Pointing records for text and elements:
——

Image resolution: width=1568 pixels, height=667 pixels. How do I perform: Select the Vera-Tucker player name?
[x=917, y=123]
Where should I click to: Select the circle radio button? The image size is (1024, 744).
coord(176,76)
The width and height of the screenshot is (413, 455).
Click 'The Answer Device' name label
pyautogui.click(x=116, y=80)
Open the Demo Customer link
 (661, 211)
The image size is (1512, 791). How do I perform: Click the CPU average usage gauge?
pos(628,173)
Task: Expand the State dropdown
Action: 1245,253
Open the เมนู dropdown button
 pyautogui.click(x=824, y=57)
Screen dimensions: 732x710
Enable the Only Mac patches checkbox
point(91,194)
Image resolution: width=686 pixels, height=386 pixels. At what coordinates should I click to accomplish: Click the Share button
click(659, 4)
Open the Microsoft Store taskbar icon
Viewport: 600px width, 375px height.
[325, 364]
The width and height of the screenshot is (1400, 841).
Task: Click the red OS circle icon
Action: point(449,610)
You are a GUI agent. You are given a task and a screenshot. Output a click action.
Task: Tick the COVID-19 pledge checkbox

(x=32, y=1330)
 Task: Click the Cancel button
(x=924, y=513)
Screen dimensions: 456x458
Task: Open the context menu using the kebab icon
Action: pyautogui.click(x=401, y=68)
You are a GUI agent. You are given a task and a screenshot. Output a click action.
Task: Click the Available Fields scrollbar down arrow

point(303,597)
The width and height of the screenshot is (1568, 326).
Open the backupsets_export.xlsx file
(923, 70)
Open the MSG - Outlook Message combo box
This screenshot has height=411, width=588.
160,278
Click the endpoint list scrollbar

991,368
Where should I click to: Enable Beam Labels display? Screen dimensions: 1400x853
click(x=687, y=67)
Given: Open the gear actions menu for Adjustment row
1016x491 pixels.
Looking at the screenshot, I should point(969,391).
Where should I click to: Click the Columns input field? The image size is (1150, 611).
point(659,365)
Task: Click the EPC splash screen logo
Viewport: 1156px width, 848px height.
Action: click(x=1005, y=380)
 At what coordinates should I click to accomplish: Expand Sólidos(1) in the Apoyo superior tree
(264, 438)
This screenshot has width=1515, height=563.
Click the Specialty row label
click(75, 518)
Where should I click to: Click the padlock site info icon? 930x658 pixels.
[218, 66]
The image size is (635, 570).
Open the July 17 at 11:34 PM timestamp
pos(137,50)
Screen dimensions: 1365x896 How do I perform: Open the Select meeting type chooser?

——

*WHAT THE EXERCISE ASKS*
Tally the lines of the records above that contain the string "perform", treating case as significant. Reply with the number alone.

*THE ANSWER*
3